Bu; her meşrebe bir yol veren tuhaf İslami gelenek içinde bir dayanağı olan, tersten Şii, takiyyeci İslami bir davet yolu muydu, yoksa zaten 12 Eylül askeri rejiminin iç ve dış güvenlik nedenleriyle uyguladığı bir politik bir proje miydi?

Eğer Fethullah Gülen Hareketi, zulüm karşısında inanç sahiplerinin kendini sakınmasına cevaz veren bir davet yöntemini benimsedi ise, demokratikleşmenin yaşandığı ve İslami referansların tamamen serbest olduğu bir devlet yönetimini neden önceki tüm rejimlerden daha fazla eleştiriyor?

Yok, eğer Camia oluşumu 12 Eylül sonrası koşulların bir siyasi proje ise neden bu dönemde kendini tasfiye etmiyor?

Bir imamın ‘büyük’ gayretleri ile ortaya çıkardığı bir hizmeti gündemine alan eski devlet kendi politikasını uygulaması karşısında Camiaya müsaade etti ve faaliyet alanı bıraktıysa bu “anlaşılır” düzenin bir son bulması gerekmez mi?

İslami referansları esas alarak hareket ettiği bütün kamuoyunun bildiği ve demokratikleşme sürecinin Avrupa ve Batı tarafından onaylandığı bir ortamda hükümete karşı bu kadar sert mücadele vermelerini kimin, ne ile açıklamasını bekliyorlar?

Kendilerinin dışında kalan dünyanın bu muğlâklığı yorumlama biçiminden neden rahatsız oluyorlar?

Eğer veriler bu ise ve Fethullah Gülen Hareketi, yeni Türkiye’nin normalleşme süreci, sivilleşmesi, demokratikleşmesi ve “İslamileşmesi” karşısında bu kadar rahatsız olduklarını bütün platformlarında açıkça ilan ediyorsa, geriye bunun sadece iki izahı kalır.

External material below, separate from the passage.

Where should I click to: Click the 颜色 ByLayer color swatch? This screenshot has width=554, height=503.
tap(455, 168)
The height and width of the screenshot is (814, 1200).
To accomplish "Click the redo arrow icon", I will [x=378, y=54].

Ya eski devlet unsurları bedel istiyor,

Ya da eski rejim dönemi koşullarında büyümesini tamamlayan ve yurt dışına açılan bu hareket, yine İslam’ın takiyye ruhsatına sığınarak uluslararası büyük bir gücün networku içine girdi ama yeni dünya düzeni ve jeopolitik gerçekler Türkiye ile o güçlerin çatışmasını gerektirince Gülen hareketi “ofsaytta” kaldı.

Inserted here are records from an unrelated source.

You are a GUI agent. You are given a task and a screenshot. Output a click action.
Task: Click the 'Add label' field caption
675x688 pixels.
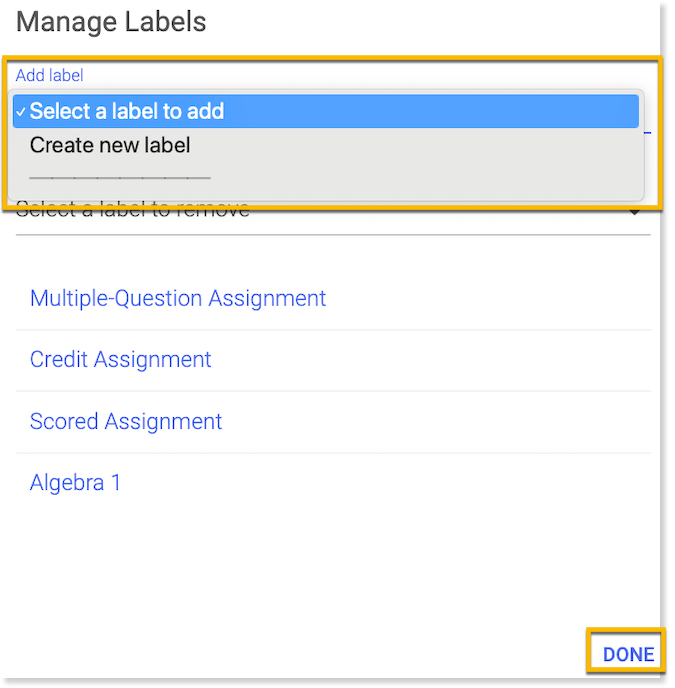pyautogui.click(x=50, y=75)
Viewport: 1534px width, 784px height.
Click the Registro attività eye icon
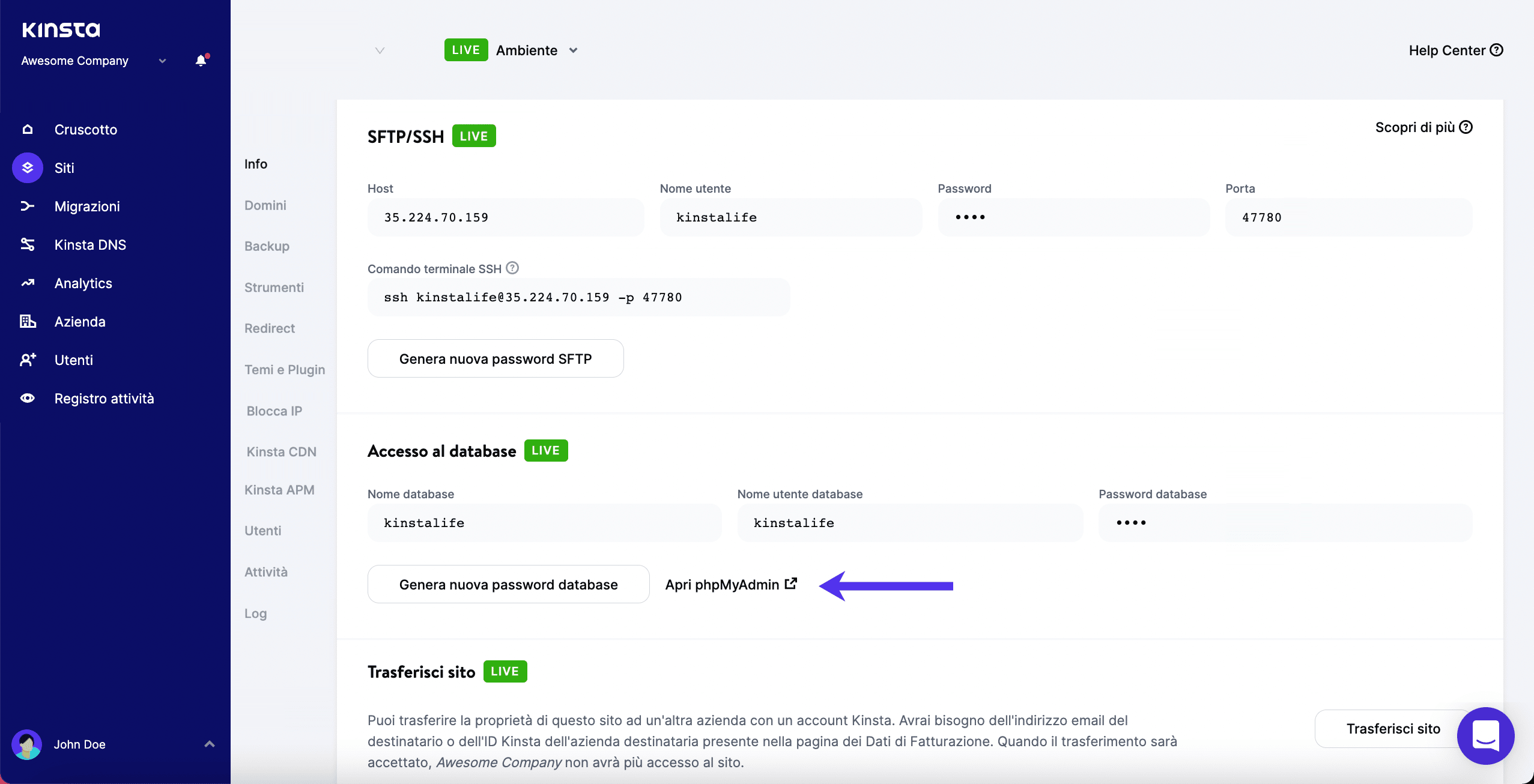pos(27,398)
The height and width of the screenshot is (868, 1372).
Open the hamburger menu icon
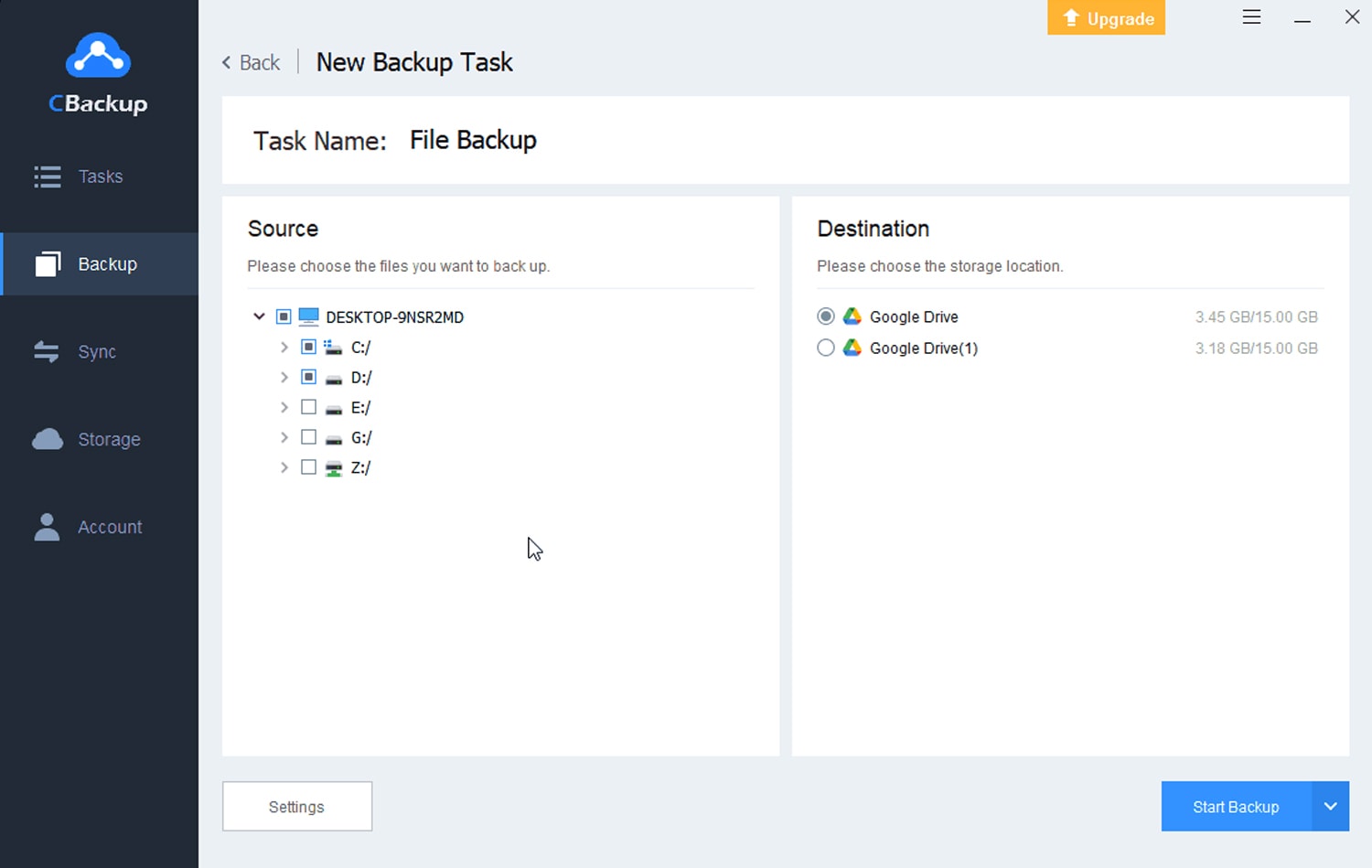[x=1251, y=16]

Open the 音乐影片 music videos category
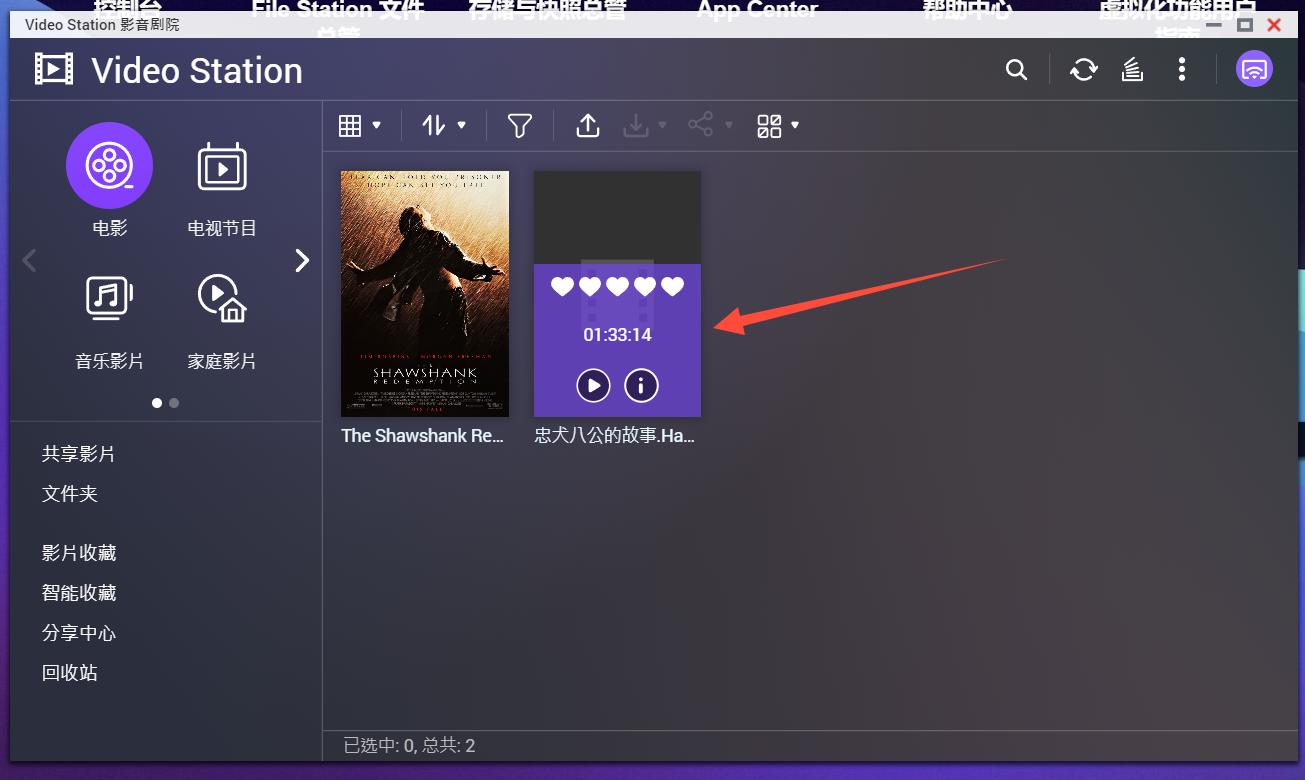(x=109, y=297)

Ya eski rejim unsurları, “Beyaz Kuvvetler” ve oligarşik gerici finans merkezleri bedel istiyor ya da eski dünya unsurları, çatışmacı Siyonistler, ABD’ nin Cumhuriyetçileri bedel istiyor.

Her iki ihtimalin test unsurları var.

Birincisi, Gülen hareketi, 28 Şubat’a hayırlı olsun dedi, sistemle çelişki yaşayan Necmettin Erbakan’ı dışlayarak eski rejimin istikrarını güçlendirdi, başörtüsü yasağı zirvede iken ve kızların gözyaşları yanaklarını ıslatırken tam tepelerine balyoz vurarak “başörtüsü furuattır” açıklamasını yaptı.

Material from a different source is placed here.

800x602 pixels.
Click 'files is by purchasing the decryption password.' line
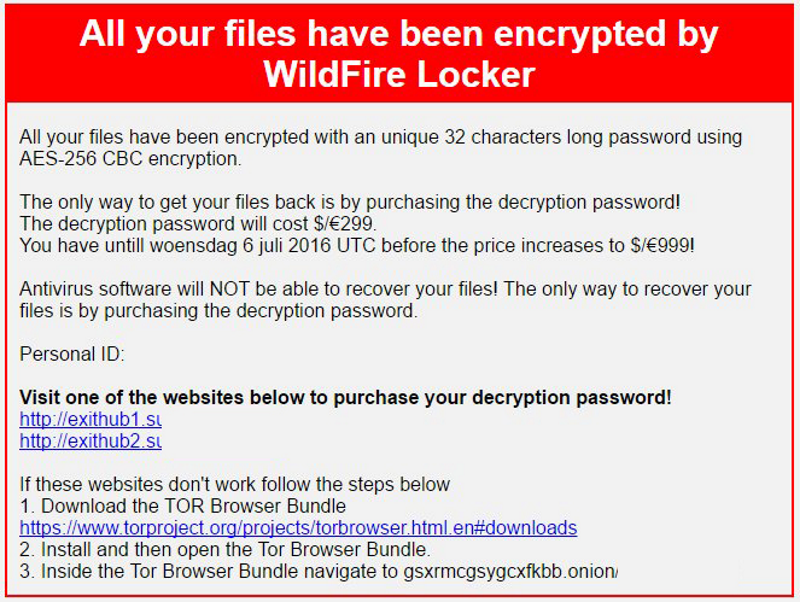218,311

Bu zulüm karşısında ortaya konulan, Prof. Dr. Vehbi Zuheyli’nin İslam fıkhı ansiklopedisinde bahsettiği Tetebbu-u Ruhas/önüne çıkan meselelerde en hafifi ve kolayını tercih etmek ise neden demokratik Yeni Türkiye inşa edilirken aleni “cihat” olgusunu devreye soktular?

Soru basit, neden?

İkincisi, Hizmet Hareketi uluslar arası platformlarda Türkiye’nin özgün politikalarının neredeyse tamamını eleştirdi. Gazze’ye insani yardım götüren ve 9 kişinin canına mal olan ve tüm dünyada telin edilen İsrail saldırısına karşı yapılan açıklama “neden otoriteden izin alınmadı?”oldu.

Bundan önemli olan şu: Mavi Marmara olayı karşısında pekâlâ açıklama yapılmayabilirdi, Fethullah Gülen hoca neden kendini öne attı?

Soru net ve basit, neden?

Bu veriler kamuoyunda sabah akşam tartışılırken Hizmet bağlıları bu kanaatlere bir değer biçmeyecekler mi?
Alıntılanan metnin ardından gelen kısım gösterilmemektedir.